Children: not recommended.
Contraindications
Hypersensitivity to the drug, renal impairment, diabetic coma and ketoacidosis, chronic renal diseases, congestive heart failure (Metforlip), cardiac failure & recent myocardial infarction (Metforlip SR), trauma, dehydration, alcohol dependence, pregnancy, breast-feeding etc.
Special Precautions
Metforlip: Metformin is known to be substantially excreted by the kidney, and the risk of Metformin accumulation and lactic acidosis is increased with the degree of impairment of renal function. Thus, patients with serum creatinine levels above the upper limit of normal should not receive Metformin. In patients with advanced age, Metformin should be carefully titrated to establish minimum dose for adequate glycemic control, because aging is associated with reduced renal function. Metformin therapy should be temporarily suspended for any surgical procedure and should not be restarted until the patient's oral intake has resumed and renal function has been evaluated as normal. During concomitant therapy with sulfonylurea, blood glucose should be monitored. Metformin & insulin therapy should be carried out in hospital until the correct ratio of the two drugs has been established.
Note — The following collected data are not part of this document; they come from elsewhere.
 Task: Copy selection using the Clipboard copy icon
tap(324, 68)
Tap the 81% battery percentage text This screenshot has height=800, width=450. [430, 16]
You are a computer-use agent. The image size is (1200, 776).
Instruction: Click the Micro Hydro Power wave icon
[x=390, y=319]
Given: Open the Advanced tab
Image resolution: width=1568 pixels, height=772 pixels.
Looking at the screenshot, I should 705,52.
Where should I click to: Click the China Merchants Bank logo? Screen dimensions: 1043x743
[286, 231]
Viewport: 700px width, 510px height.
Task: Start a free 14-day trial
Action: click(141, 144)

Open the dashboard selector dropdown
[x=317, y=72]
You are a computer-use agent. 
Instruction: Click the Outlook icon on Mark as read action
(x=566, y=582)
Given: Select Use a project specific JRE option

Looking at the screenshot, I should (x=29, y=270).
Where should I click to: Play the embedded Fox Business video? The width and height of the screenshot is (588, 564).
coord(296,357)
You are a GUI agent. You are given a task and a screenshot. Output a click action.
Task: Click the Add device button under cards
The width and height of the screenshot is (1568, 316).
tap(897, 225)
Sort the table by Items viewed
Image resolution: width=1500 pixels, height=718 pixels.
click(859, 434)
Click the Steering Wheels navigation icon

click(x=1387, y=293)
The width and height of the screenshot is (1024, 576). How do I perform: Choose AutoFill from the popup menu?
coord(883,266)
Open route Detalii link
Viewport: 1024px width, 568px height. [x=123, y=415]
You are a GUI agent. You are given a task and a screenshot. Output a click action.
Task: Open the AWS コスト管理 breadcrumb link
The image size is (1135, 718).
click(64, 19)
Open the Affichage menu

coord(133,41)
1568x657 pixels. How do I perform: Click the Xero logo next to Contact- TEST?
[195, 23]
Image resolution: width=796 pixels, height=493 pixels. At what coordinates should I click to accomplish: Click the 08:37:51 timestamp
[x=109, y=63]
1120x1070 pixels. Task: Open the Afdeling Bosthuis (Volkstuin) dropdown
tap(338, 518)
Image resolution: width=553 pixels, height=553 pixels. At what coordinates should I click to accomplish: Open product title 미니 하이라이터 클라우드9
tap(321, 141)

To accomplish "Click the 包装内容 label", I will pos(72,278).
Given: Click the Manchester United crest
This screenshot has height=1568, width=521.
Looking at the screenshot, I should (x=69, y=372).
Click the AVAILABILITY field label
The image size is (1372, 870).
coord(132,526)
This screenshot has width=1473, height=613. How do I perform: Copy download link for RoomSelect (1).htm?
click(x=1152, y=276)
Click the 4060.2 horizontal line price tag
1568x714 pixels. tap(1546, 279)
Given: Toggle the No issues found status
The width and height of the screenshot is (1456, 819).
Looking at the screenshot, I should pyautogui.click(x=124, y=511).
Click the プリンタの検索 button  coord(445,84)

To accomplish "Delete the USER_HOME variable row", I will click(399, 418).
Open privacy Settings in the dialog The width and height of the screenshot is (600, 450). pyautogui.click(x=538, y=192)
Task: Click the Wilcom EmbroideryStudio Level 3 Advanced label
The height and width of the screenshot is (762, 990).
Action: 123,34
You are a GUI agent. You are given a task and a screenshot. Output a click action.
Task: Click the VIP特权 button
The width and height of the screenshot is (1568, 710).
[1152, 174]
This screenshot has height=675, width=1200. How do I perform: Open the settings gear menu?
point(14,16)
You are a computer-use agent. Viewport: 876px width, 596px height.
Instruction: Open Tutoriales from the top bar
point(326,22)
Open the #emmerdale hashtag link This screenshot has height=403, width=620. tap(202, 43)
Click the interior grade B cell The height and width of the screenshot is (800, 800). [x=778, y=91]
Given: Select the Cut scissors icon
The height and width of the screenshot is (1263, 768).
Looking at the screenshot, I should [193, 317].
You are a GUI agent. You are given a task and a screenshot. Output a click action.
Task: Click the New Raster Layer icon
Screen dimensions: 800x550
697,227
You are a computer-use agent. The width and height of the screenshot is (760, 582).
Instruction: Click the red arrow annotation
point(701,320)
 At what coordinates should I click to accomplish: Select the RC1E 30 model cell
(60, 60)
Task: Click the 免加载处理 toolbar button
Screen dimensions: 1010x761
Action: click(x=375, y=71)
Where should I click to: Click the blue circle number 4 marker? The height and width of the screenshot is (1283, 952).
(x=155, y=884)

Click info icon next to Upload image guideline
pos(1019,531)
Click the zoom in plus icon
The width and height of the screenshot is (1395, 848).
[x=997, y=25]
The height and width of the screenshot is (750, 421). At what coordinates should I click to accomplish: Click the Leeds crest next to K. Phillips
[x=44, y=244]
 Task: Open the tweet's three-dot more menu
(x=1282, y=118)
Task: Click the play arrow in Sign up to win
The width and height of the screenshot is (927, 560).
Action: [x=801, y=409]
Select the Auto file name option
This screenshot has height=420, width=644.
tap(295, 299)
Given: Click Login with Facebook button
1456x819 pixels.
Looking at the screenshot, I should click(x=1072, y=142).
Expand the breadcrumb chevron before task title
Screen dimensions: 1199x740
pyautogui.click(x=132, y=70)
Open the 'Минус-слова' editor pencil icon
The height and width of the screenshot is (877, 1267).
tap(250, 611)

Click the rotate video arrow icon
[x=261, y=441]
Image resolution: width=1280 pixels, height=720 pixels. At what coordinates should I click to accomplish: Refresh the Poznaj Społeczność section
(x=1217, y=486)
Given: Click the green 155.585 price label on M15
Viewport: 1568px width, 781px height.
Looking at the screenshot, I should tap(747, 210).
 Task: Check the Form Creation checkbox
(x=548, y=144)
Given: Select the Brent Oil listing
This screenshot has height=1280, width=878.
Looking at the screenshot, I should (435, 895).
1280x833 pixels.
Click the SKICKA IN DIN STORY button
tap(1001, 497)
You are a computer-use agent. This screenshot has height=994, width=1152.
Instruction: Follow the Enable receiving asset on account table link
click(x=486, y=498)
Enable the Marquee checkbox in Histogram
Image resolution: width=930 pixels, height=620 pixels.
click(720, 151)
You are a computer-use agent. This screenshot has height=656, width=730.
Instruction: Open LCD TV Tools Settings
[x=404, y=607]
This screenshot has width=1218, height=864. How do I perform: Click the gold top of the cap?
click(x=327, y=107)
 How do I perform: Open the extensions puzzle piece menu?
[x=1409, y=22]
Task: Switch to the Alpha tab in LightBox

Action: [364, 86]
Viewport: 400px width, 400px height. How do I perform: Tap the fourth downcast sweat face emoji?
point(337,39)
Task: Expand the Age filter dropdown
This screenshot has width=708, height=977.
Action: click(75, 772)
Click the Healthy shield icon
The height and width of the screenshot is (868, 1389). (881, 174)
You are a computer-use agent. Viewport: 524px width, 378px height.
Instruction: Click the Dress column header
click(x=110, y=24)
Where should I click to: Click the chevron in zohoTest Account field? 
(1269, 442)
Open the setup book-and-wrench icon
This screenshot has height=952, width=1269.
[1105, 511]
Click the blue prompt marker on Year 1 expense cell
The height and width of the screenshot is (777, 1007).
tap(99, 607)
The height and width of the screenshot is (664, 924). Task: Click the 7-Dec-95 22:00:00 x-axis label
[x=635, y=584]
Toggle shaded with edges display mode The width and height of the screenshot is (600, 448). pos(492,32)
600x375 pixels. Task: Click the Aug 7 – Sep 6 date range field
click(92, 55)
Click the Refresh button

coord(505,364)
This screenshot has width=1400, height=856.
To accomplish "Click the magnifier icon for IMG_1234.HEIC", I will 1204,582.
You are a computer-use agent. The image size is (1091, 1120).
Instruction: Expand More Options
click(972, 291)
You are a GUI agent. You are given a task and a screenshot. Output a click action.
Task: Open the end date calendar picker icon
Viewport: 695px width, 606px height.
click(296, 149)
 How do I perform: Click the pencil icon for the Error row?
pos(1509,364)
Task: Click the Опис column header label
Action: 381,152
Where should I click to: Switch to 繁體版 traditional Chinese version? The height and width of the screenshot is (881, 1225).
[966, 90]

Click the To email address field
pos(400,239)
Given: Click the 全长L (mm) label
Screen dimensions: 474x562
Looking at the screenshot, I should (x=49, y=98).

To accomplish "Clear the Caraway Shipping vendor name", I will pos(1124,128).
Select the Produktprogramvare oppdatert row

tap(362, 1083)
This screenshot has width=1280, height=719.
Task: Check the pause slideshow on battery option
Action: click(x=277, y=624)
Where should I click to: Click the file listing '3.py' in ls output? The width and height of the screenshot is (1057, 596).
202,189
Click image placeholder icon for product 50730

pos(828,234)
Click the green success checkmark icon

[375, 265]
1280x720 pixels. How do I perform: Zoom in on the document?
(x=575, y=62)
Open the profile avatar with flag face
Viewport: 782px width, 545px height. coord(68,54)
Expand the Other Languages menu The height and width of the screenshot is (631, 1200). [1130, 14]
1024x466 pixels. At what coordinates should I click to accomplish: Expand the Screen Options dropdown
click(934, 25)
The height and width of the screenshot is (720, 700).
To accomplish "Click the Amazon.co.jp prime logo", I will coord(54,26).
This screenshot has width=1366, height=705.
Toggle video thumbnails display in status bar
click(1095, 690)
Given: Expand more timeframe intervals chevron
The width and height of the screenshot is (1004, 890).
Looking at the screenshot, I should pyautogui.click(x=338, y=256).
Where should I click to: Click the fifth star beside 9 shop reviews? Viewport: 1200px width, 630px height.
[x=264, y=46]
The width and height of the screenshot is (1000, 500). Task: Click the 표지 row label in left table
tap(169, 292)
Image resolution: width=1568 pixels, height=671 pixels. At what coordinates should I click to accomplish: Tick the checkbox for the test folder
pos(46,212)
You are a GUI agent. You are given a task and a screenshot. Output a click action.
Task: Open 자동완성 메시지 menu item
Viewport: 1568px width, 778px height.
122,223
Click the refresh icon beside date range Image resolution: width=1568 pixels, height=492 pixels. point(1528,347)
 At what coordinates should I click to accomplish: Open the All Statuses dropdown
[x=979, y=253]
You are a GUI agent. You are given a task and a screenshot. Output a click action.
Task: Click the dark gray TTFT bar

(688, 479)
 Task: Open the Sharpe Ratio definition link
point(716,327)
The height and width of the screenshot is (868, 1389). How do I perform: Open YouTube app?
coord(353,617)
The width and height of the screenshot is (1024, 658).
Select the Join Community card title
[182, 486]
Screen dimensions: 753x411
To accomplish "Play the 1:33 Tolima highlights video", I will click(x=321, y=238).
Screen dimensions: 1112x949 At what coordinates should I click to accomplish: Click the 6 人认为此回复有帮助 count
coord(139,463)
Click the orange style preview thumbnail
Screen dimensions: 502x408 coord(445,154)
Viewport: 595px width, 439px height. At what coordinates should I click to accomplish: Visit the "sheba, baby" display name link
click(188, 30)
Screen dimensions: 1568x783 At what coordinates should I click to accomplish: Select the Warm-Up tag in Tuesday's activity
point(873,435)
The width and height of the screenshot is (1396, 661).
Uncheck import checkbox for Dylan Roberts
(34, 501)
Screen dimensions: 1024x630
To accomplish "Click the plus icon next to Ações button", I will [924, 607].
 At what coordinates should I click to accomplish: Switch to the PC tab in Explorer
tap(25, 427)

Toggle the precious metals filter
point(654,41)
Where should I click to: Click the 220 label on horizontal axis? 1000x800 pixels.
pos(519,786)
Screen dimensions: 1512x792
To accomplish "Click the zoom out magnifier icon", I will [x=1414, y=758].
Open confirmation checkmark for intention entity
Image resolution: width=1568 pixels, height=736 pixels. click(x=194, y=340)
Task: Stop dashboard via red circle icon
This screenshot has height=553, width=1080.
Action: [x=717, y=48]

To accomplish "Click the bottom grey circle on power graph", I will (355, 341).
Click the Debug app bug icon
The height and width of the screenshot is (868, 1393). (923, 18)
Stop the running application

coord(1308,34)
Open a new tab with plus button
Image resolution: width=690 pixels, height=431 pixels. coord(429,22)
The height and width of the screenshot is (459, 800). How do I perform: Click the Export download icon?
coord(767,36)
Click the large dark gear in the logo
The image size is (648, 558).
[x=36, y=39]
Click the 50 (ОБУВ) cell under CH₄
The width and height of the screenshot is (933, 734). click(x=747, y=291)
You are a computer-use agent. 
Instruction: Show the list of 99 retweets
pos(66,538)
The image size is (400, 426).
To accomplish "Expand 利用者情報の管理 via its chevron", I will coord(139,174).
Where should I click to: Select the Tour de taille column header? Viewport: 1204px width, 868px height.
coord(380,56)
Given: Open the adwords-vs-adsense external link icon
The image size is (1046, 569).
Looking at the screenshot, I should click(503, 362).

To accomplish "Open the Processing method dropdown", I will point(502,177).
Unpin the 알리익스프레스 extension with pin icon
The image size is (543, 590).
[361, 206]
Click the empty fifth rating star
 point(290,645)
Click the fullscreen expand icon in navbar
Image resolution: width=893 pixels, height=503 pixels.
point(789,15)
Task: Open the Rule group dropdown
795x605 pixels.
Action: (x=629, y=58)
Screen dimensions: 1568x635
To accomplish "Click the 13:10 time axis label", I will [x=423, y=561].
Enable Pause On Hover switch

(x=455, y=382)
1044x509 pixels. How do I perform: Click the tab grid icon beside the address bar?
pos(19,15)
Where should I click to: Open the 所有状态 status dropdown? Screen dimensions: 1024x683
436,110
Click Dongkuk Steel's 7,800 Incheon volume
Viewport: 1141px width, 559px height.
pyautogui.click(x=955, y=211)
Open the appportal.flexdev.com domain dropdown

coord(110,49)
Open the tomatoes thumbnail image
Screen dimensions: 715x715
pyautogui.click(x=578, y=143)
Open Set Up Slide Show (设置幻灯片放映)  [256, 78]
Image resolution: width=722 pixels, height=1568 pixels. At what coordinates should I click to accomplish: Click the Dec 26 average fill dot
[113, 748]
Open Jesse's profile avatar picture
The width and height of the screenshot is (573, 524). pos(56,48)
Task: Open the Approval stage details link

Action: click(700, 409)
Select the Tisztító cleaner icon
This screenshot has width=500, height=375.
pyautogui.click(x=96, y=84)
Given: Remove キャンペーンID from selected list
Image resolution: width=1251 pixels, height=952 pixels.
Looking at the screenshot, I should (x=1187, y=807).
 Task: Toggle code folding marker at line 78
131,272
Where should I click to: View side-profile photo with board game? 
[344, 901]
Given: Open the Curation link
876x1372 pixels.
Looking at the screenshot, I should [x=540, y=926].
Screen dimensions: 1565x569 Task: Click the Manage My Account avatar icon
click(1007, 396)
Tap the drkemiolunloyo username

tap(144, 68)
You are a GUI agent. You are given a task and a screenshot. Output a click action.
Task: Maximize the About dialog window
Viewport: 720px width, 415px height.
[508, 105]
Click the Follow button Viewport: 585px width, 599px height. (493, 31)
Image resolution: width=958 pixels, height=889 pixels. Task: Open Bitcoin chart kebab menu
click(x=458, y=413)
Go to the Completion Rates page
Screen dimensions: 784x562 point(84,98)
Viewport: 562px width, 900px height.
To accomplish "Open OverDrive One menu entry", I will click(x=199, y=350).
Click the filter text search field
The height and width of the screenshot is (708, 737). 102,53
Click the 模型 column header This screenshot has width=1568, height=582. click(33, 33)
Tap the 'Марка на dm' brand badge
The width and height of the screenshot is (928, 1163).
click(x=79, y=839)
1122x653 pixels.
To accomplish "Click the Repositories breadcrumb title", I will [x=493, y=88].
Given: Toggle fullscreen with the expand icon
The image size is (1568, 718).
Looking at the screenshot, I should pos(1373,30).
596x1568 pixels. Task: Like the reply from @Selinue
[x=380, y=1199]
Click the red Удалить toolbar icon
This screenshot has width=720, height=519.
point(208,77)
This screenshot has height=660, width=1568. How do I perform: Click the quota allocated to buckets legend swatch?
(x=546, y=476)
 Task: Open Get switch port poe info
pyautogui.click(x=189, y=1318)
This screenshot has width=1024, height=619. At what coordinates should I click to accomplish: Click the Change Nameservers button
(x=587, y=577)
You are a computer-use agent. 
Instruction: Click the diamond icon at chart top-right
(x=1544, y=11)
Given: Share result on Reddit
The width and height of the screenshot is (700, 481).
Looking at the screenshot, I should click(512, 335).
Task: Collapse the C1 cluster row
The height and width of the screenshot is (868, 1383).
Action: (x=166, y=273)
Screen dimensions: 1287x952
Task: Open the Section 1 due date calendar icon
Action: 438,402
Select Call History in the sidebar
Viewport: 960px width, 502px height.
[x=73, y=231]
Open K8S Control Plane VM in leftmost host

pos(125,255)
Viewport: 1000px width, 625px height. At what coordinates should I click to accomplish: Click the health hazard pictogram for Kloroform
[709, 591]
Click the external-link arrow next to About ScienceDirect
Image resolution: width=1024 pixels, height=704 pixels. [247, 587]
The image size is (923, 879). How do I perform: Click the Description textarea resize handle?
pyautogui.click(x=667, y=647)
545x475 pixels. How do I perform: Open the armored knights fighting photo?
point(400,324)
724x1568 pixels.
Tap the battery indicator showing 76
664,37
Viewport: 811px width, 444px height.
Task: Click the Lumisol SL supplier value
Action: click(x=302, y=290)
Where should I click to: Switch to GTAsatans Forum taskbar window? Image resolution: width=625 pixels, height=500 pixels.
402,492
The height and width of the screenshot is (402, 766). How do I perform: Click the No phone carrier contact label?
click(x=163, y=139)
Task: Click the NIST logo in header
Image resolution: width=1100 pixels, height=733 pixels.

Metforlip SR: Monitoring renal function regularly is advised in all patients taking Metformin. Therapy should be stopped 2-3 days before surgery and clinical investigations such as intravenous urology, angiography and reinstated only after control of renal function has been regained. Patients receiving continuous therapy should have an annual estimation of vitamin B12 levels. During concomitant therapy with sulfonylurea, blood glucose should be monitored. Metformin & insulin therapy should be carried out in hospital until the correct ratio of the two drugs has been established.
Side Effects
Usually well tolerated but minor GI disturbances sometimes occur which can be avoided easily by taking the drug with or after food. Some patients may experience a metallic taste. Lactic acidosis may occur but its incidence is very low (approximately 0.03 cases/1000 patient-year). It may induce malabsorption of vitamin B12 & folic acid.
Drug Interactions
Cimetidine reduces the renal clearance of Metformin. Alcohol potentiates the antihyperglycemic & hyperlactataemic effect of Metformin. It may enhance the effects of anti-coagulants. As such patients receiving the two drugs may need adjustment of the anti-coagulant dosage. Nifedipine appears to enhance the absorption of Metformin but Metformin has minimal effects on Nifedipine.
Storage
Store below 30°C in a cool and dry place. Protect from light.
MIMS Class
Antidiabetic Agents
ATC Classification
A10BA02 - metformin ; Belongs to the class of biguanides. Used in the treatment of diabetes.
Presentation/Packing
Metforlip: FC tab 500 mg x 5 x 10's.
Metforlip SR: ER tab 500 mg x 10 x 5's.